Kyle Ricciardi reported that his parents had taken him on a cruise to the Bahamas. The highlight of the trip as far as he was concerned had been a lavish chocolate buffet aboard the ship on the last night of the cruise.
“Everything was chocolate. Even the flowers on the table were made out of chocolate. There were all different kinds of chocolate cake and candy and chocolate ice cream with hot fudge and chocolate-covered strawberries. I ate so much chocolate I thought I was going to puke,” he said rapturously, as his classmates groaned in envy.
Then came Olive’s turn to read her story. She walked primly to the front of the room, took a deep breath, and began to read, enunciating loudly and clearly.

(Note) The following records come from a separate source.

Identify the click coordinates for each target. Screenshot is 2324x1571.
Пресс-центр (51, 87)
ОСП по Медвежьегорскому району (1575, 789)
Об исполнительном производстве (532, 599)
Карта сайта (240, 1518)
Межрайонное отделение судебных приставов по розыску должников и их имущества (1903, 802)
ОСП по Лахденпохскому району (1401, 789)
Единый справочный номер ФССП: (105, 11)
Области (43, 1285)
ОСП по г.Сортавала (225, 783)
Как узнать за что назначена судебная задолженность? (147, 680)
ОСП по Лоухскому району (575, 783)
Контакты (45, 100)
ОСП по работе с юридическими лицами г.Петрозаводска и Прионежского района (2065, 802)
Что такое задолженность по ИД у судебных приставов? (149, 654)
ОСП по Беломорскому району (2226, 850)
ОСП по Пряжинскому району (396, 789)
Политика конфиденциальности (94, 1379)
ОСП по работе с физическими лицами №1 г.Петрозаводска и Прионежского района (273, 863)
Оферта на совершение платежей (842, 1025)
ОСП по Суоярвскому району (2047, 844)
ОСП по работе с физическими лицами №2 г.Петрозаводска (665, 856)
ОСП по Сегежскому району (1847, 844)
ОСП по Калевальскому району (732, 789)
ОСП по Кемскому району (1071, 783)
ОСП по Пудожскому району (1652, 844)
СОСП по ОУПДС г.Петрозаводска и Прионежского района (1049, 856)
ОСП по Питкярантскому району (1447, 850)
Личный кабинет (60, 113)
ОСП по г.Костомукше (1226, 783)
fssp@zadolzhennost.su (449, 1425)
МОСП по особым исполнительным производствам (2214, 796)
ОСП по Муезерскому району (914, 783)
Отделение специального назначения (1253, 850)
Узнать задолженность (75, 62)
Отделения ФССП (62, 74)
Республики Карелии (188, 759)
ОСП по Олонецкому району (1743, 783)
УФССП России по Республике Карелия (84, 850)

“My father and mother and I arose early on Christmas morning to make the trek to Port Jervis, New York, to visit my Uncle Jimmy and Aunt Lucy.”
She glanced up and saw Kyle making a goofy face, his eyes crossed and his tongue hanging out. She determinedly continued, “Aunt Lucy just had a baby, a precious little girl named Casey. We couldn’t wait to see her.”
Mark Norman remarked, conversationally, “I bet it poops in its diaper.”
Mrs. Johnstone frowned at him and shook her head, saying, “That’s enough, Mark.”
Olive went on, “Uncle Jimmy is an orthopedic surgeon. That means he’s a kind of doctor who uses special tools to cut into people’s bones.”
“Gross,” said Amber. Several of the girls, hoping to curry favor with her, gave little cries of disgust.
Ignoring them, Olive read, “Uncle Jimmy was taking care of Casey all by himself. He told us Aunt Lucy had complications from having the baby and had to go back in the hospital. He said not to worry because soon she’d be all better.”
Jazzlynn Spooney spoke up, “My mother had complications after my brother was born.”
“Shut up. Nobody cares,” Mark told her rudely.
Mrs. Johnstone said to stop talking and let Olive finish her story.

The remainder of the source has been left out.